■ The exercise
Reproduce the lines below word for word, from the line holding "Where should I" through the line holding "pos(320,388)", both included. Leave the pictures out.

■ Records for this task
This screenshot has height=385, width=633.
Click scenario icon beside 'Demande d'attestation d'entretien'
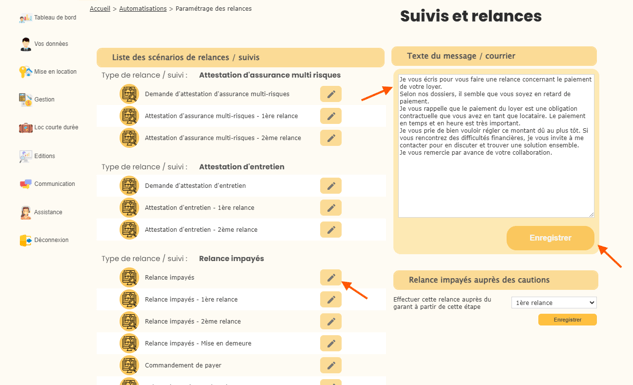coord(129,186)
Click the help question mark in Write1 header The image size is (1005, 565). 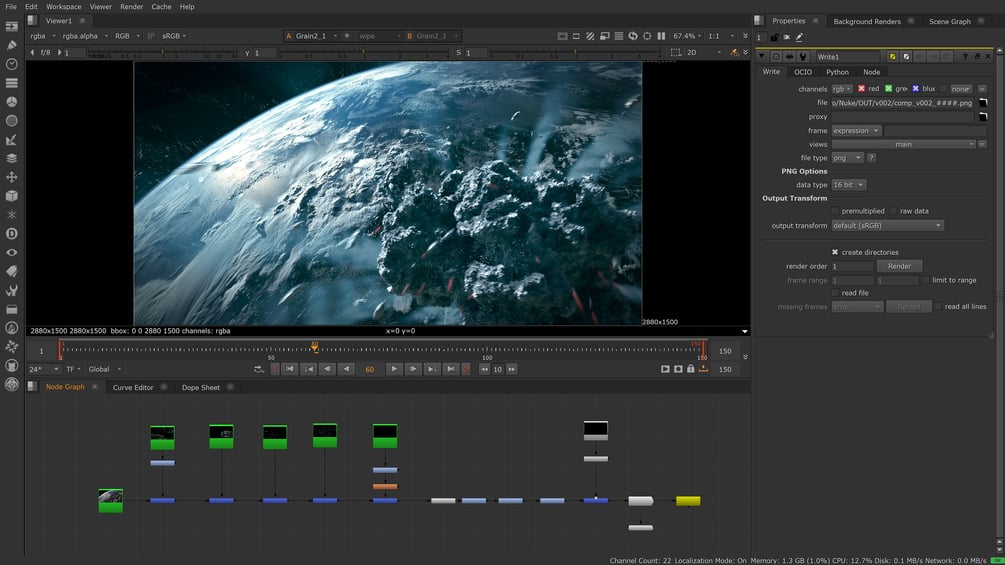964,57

* * *

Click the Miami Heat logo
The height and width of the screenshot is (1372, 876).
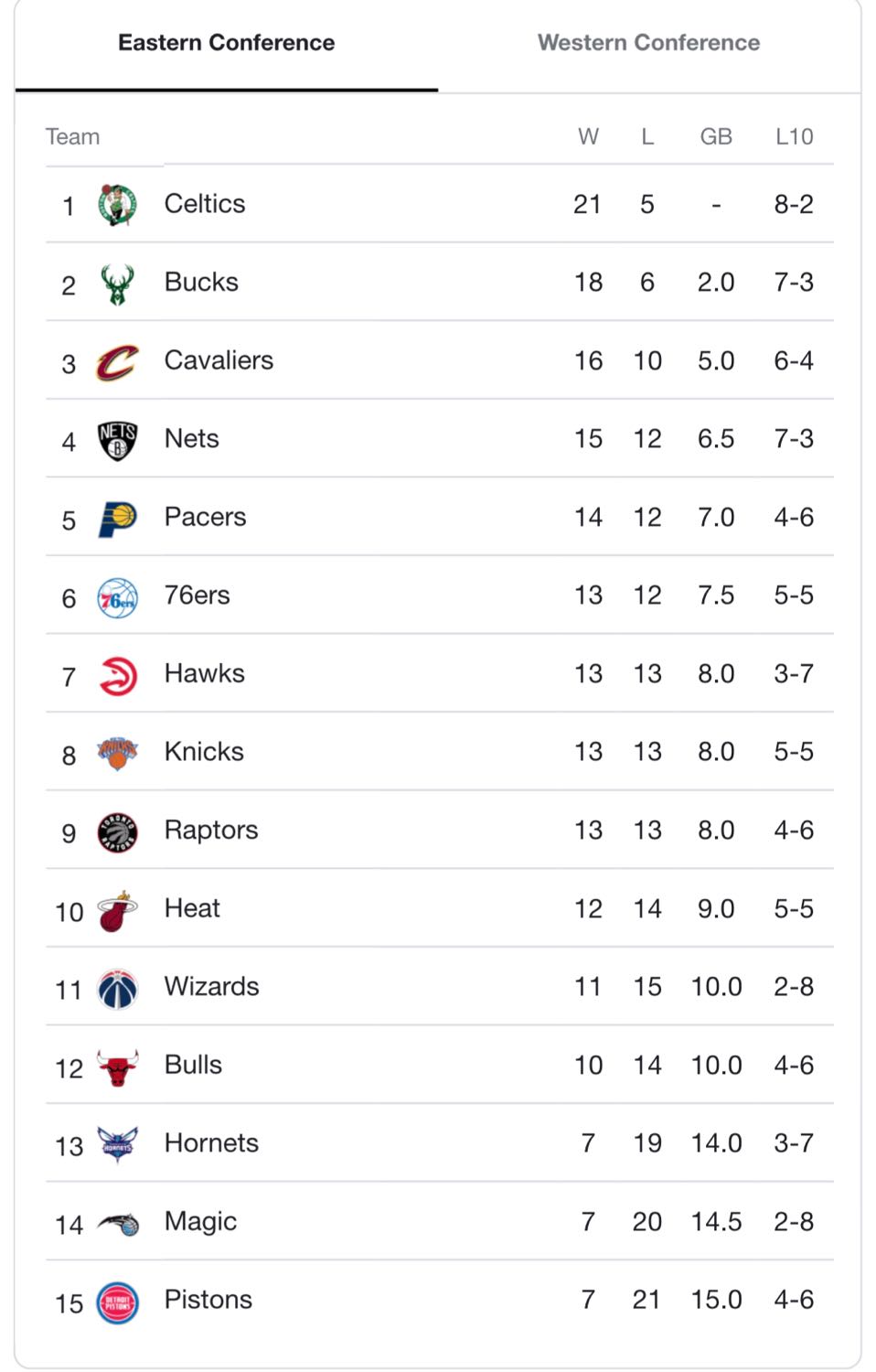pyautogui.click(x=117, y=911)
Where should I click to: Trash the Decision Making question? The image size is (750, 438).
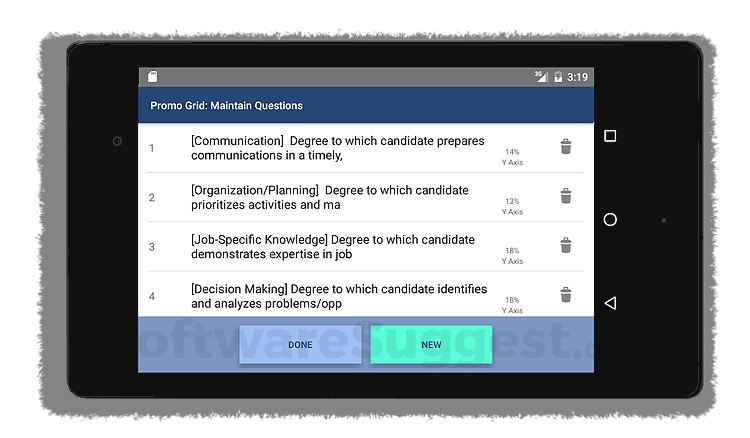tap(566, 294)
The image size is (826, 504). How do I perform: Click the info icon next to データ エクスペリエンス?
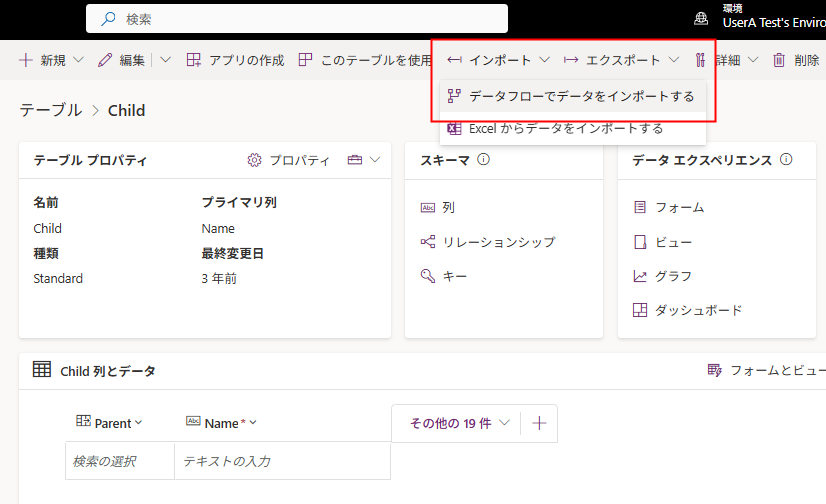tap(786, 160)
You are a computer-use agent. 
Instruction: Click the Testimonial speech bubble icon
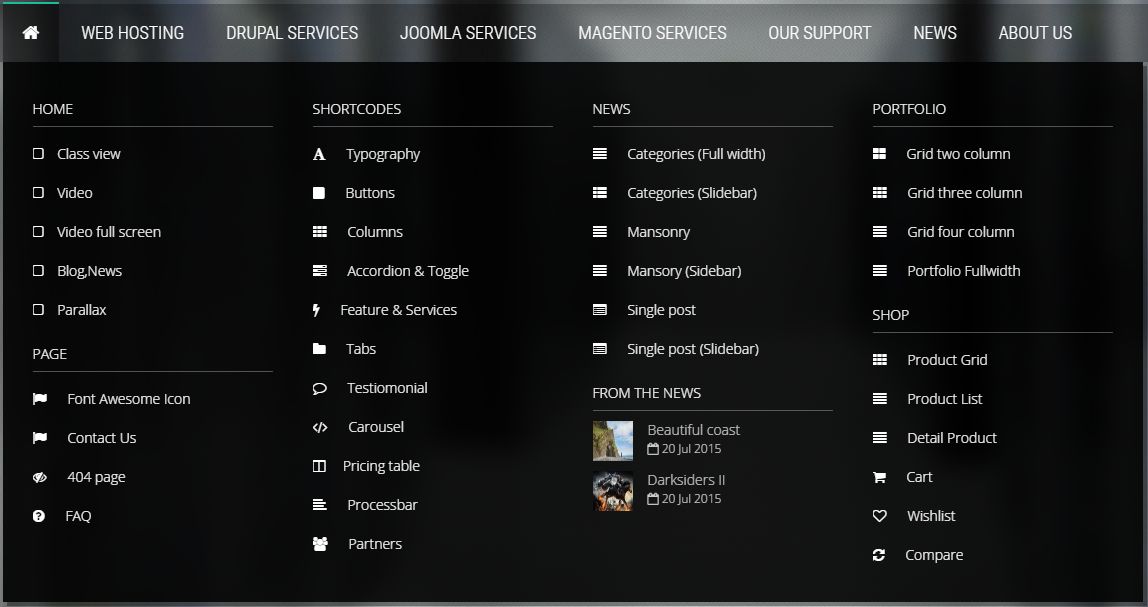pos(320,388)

* * *

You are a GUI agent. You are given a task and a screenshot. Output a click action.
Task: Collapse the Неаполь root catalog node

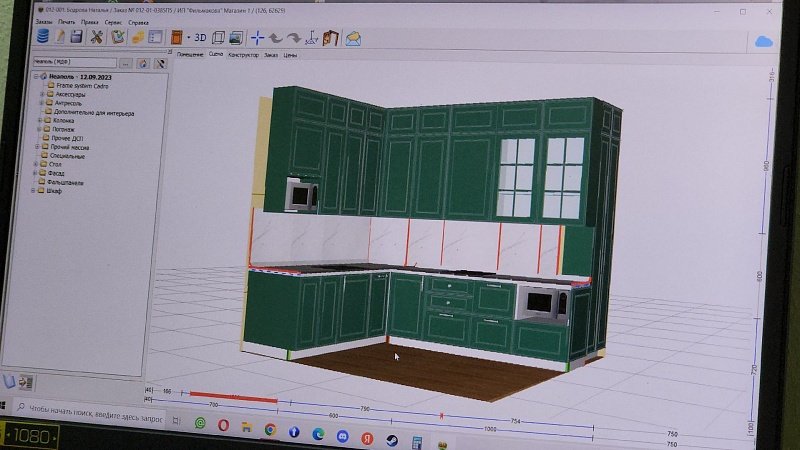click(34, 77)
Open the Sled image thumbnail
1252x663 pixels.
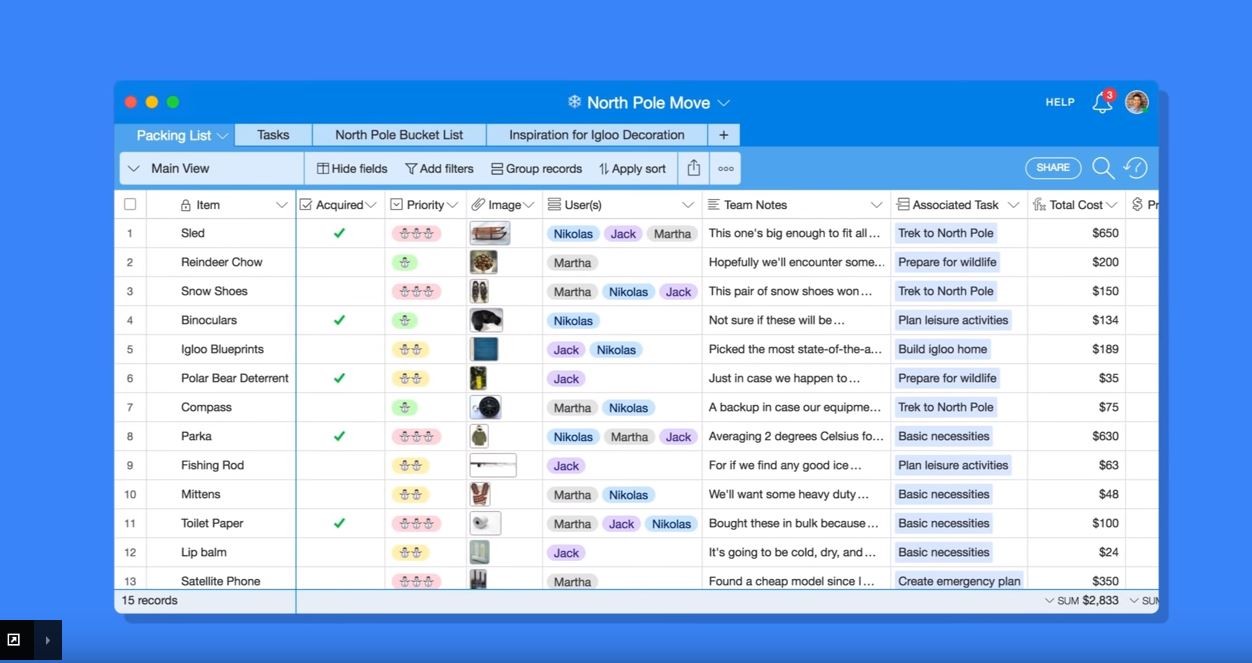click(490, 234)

■ Full solution
Where should I click to: Trash the Decision Making question? The image size is (750, 438).
tap(566, 294)
The image size is (826, 504). How do I perform: Click the info icon next to データ エクスペリエンス?
tap(786, 160)
You are a computer-use agent. 
Instruction: Click the Testimonial speech bubble icon
pos(320,388)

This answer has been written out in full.